Au niveau de la politique intérieure, quelles sont les priorités du président réélu ?

Pendant la campagne, Erdogan a annoncé un certain nombre d’orientations pour répondre aux défis mais dans une volonté de continuité. Il a ainsi formulé des promesses sociales qui devraient être mises en œuvre : augmenter les salaires des fonctionnaires, les pensions des retraités, les livraisons de gaz gratuit.

Sa priorité est de répondre aux attentes de la population, qui veut surtout une solution à la crise économique. Beaucoup de décisions seront déterminées par ce prisme-là, dont ses relations avec les États étrangers comme l’Égypte, Israël ou les Émirats arabes unis, afin de sortir la Turquie de son isolement et redévelopper des relations commerciales ou obtenir des soutiens financiers.

Et au niveau international, en particulier dans le contexte de la guerre en Ukraine ?

Pour l’instant, la Turquie devrait maintenir son statu quo et sa politique d’équilibriste pour dialoguer avec les deux belligérants. Elle va soutenir l’Ukraine, sans dénoncer ouvertement la Russie ni appliquer les sanctions. Ankara veut rester une puissance de médiation, à l’image de son rôle dans l’accord sur les céréales. Comme la situation ne bouge pas beaucoup sur le terrain ukrainien, Erdogan ne devrait pas non plus changer de position.

L’autre dossier important est l’Union européenne, mais règne une grande incertitude. Des dirigeants, dont Emmanuel Macron, ont félicité le président pour sa victoire et appelé à reprendre les discussions sur certains enjeux. Il pourrait effectivement y avoir une reprise du dialogue pour répondre à la priorité turque qui est l’économie. À l’inverse, l’immobilisme pourrait perdurer par exemple sur le processus d’intégration de la Turquie à l’UE.
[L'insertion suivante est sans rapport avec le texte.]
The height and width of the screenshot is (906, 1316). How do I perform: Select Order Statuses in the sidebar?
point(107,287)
Il y a aussi l’Otan, dont le prochain sommet se déroulera à Vilnius, en Lituanie, en juillet prochain. Ankara va-t-elle maintenir sa décision de bloquer l’entrée de la Suède dans cette organisation ? Maintenant qu’il est réélu, Erdogan va-t-il revoir sa position et en fonction de quelles garanties ? Une évolution est possible dans les prochains mois.

Maintenant, que vont devenir Kemal Kiliçdaroglu et l’opposition ?
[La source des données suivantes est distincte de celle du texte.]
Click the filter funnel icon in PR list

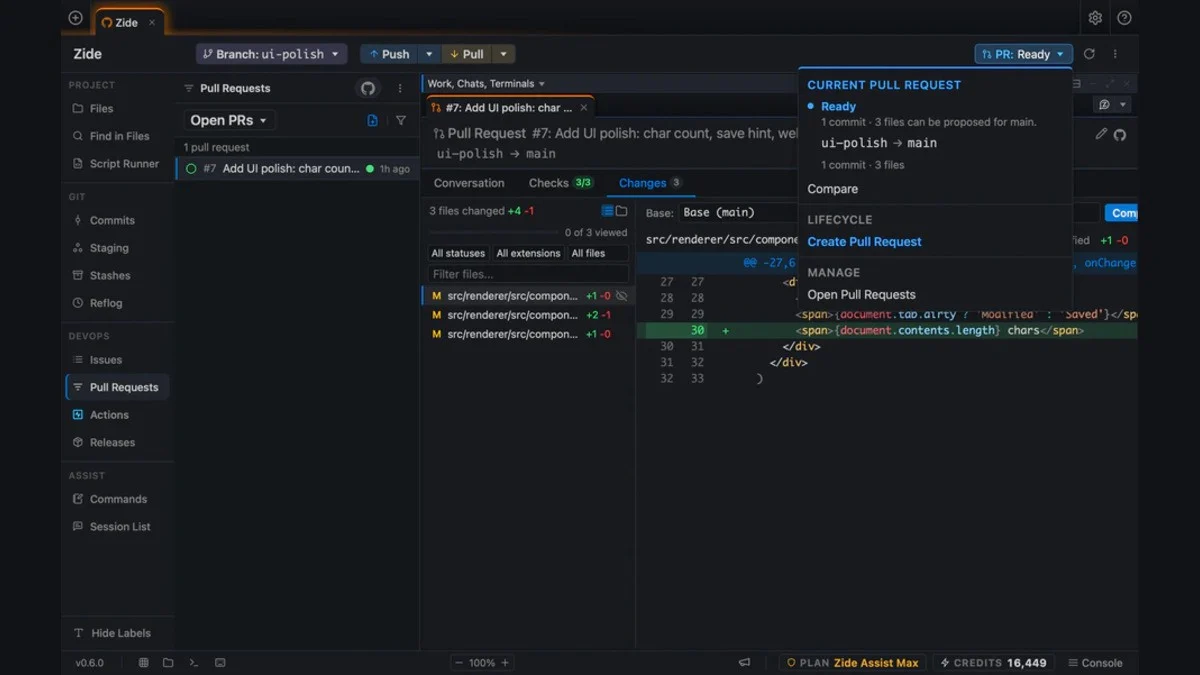tap(401, 120)
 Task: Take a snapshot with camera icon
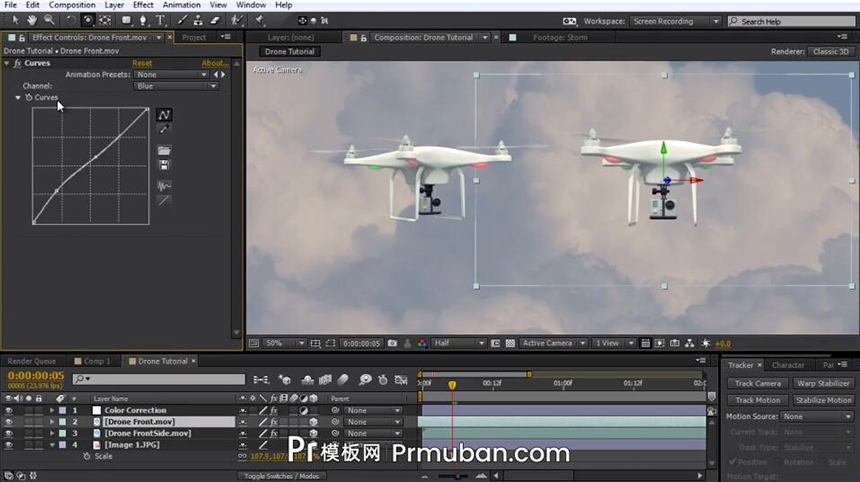pos(393,343)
L’alliance d’opposition s’était constituée uniquement pour les élections. Après cet échec, est-ce que les dirigeants des partis membres seront maintenus ? Quid de Kiliçdaroglu ? Pour les prochaines élections dans cinq ans, on peut en tout cas penser qu’il ne sera plus à la tête du CHP (qu’il dirige depuis 2010) ou du moins qu’il ne sera pas le candidat à la présidentielle.
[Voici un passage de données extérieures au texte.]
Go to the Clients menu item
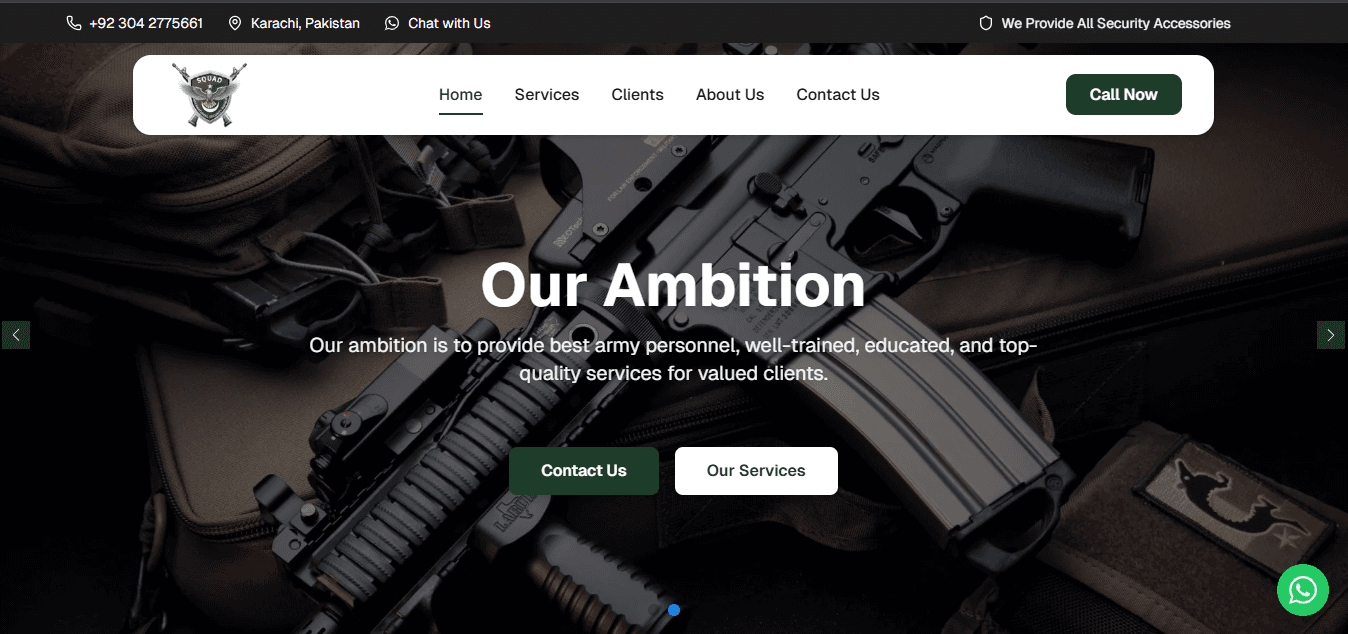 pos(638,95)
En effet, un des éléments mis en avant pour expliquer la défaite de la coalition concerne le choix du candidat. Kiliçdaroglu n’était peut-être pas le bon. Des questions ont émergé sur sa personnalité, sa stratégie, la manière dont il a mené la campagne, son durcissement de ton pendant l’entre-deux-tours pour séduire les ultranationalistes.

Kiliçdaroglu a quand même réussi à provoquer un second tour, une première pour Erdogan. Cela va-t-il pousser le président à infléchir certains aspects de sa politique ?

Le président est en position de force avec les majorités présidentielle et parlementaire, tout devrait donc continuer comme avant. Il n’y a pas de raison pour qu’il y ait de changement fondamental. En célébrant sa victoire dimanche (voir notre vidéo ci-dessous), Erdogan aurait pu tenir des propos conciliants. Au contraire, il a très vivement critiqué son adversaire et les Occidentaux. Il n’y a pas de volonté d’apaisement.